+++ Study material
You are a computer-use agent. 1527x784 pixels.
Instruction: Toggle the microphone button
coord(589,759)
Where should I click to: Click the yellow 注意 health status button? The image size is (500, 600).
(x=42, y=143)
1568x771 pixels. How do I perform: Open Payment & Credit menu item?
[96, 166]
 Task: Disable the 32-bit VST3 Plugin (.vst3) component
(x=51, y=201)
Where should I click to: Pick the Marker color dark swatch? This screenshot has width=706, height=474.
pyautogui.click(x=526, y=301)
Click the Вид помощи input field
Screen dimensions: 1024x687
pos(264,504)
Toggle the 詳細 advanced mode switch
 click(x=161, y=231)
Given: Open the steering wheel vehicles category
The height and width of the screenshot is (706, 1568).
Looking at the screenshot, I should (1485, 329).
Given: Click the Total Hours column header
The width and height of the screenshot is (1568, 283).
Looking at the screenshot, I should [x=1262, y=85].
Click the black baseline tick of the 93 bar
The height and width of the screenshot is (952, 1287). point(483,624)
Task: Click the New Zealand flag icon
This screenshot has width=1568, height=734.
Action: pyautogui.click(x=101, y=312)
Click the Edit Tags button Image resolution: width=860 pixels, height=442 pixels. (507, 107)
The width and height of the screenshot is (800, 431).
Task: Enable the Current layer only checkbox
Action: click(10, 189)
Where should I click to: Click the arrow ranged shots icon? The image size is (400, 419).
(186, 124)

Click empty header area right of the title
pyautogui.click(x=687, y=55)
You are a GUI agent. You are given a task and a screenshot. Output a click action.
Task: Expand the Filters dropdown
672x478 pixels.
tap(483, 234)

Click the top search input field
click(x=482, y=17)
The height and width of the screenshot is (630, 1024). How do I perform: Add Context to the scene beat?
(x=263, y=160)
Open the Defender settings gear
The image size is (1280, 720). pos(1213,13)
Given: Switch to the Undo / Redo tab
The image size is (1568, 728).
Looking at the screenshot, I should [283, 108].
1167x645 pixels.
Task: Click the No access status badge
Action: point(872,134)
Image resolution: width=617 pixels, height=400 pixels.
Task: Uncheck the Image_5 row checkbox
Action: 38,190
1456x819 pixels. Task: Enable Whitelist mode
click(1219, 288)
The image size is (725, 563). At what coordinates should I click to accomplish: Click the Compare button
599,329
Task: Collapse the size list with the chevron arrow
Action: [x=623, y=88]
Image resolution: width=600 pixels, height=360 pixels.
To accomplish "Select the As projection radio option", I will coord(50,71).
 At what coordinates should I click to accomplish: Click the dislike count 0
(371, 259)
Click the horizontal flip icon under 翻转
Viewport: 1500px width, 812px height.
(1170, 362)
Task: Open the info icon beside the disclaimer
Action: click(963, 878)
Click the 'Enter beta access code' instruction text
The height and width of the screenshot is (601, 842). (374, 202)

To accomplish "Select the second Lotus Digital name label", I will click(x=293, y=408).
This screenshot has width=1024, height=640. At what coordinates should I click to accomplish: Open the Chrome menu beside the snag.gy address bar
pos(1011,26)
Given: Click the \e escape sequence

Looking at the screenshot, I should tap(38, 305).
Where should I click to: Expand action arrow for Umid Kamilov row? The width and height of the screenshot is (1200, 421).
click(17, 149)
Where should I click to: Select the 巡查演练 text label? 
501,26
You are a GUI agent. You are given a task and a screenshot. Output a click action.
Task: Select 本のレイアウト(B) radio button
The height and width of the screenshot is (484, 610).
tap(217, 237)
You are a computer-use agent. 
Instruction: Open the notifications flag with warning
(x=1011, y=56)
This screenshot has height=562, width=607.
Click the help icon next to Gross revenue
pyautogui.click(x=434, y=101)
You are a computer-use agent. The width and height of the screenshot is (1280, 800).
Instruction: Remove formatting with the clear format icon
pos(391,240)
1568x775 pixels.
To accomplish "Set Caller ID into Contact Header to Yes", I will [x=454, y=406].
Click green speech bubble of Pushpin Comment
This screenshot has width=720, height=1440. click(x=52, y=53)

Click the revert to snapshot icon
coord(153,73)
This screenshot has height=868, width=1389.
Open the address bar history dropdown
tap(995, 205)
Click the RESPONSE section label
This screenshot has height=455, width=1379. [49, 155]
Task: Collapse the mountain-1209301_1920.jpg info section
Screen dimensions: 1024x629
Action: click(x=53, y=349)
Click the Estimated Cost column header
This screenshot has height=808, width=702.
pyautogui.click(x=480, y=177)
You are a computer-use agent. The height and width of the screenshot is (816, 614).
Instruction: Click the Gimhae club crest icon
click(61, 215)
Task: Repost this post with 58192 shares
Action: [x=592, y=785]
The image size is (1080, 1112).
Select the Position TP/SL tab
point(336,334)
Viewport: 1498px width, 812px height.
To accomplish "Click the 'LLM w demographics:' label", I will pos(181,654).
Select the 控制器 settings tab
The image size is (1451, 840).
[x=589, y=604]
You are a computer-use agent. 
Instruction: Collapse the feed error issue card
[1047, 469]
++++++
From the listing above, copy every line where the string "column" is found.

> _Solution to this exercise_:
Given: Click the Total Hours column header
Click the Estimated Cost column header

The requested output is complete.